Deze nieuwe redenen, die niet eerder in het geding zijn ingebracht (noch door de rechtbank, noch door de verdediging van de tegenpartij), zijn voor mij reden om in cassatie te gaan. Ik vermag niet in te zien hoe het feit dat ik ben uitgestapt, of dat ik de zak met wasgoed heb meegenomen en afgegeven bij de wasserette mijn handelen volgens de wet tot parkeren zou maken. Laden of lossen houdt zeker in dat je het voertuig verlaat en de lading ter plaatse aflevert met een bedoeling.
Verder is mijn handeling op de bewuste dag volgens mij niet vergelijkbaar met het bezoek van een consument aan een winkel voor het verkrijgen van een dienst. Doordat het Hof deze vergelijking wel maakt, worden hierbij twee belangrijke feiten genegeerd:
- 1.
Het gaat hier om een groot en zwaar pakket, dat alleen per auto kan worden aangeleverd,
- 2.
Wasserette [B] en ik hebben een zeer langdurige relatie waardoor alleen het afleveren van een zak met wasgoed volstaat als verzoek tot reiniging. Het naar binnen brengen van de zak met wasgoed om hem daar af te geven was een handeling in het kader van het uitladen, niet meer of anders dan dat.
Juist op deze cruciale feiten was mijn verdediging (én het verweer van de tegenpartij) gebaseerd.
Het Hof heeft het verder over een consument en wil daarmee kennelijk een onderscheid scheppen tussen bedrijfsmatig en niet bedrijfsmatig uitladen. Dit onderscheid zie ik in de wetsbepaling niet terug.
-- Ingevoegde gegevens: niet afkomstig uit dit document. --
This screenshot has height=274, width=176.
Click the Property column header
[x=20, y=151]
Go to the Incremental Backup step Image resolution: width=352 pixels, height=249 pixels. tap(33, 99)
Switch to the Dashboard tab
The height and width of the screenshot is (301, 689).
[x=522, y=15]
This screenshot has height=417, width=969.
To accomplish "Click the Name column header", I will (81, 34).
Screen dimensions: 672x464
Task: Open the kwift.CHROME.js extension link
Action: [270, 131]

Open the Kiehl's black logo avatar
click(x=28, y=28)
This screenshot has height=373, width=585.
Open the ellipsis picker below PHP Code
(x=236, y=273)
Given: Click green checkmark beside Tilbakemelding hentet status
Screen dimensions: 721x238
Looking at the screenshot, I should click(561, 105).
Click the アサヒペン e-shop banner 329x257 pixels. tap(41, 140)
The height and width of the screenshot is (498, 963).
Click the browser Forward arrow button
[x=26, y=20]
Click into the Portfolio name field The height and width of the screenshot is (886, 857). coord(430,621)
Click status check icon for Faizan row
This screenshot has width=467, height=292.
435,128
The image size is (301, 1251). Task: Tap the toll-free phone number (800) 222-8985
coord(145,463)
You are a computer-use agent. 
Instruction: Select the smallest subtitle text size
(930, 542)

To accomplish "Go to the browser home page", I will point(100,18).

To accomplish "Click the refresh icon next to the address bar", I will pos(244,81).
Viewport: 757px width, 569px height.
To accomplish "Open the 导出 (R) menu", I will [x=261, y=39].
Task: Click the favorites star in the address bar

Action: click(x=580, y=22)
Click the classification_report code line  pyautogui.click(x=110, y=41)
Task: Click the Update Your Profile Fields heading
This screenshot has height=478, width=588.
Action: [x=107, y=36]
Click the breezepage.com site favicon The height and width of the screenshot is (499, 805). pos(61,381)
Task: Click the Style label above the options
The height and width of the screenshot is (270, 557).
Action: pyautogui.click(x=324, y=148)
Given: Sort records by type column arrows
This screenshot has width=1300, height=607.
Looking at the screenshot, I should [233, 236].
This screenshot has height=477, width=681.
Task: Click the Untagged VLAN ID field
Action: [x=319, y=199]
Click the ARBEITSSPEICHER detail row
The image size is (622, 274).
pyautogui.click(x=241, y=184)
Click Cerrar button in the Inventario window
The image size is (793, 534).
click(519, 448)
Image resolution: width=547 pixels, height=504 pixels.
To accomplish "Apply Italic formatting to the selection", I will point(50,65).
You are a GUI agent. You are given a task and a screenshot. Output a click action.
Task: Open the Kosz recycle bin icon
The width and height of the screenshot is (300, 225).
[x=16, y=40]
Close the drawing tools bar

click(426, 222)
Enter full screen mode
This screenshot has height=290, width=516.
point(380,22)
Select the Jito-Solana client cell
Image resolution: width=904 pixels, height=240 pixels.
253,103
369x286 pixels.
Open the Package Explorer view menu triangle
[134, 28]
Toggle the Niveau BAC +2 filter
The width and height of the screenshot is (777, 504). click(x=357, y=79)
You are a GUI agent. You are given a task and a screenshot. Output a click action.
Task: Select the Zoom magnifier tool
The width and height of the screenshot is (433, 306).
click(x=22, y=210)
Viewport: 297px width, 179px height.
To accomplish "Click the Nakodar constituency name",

Doordat het Hof de uitspraak, dat het hier parkeren betreft en geen laden/lossen, baseert op een situatie waarbij een consument een winkel bezoekt om daar bijvoorbeeld boodschappen te doen, of dergelijke, is de door haar getrokken conclusie onjuist. Mijn handelen wijkt daarvan wezenlijk af zoals hierboven aangegeven, wat maakt dat het hier laden/lossen betreft in plaats van parkeren.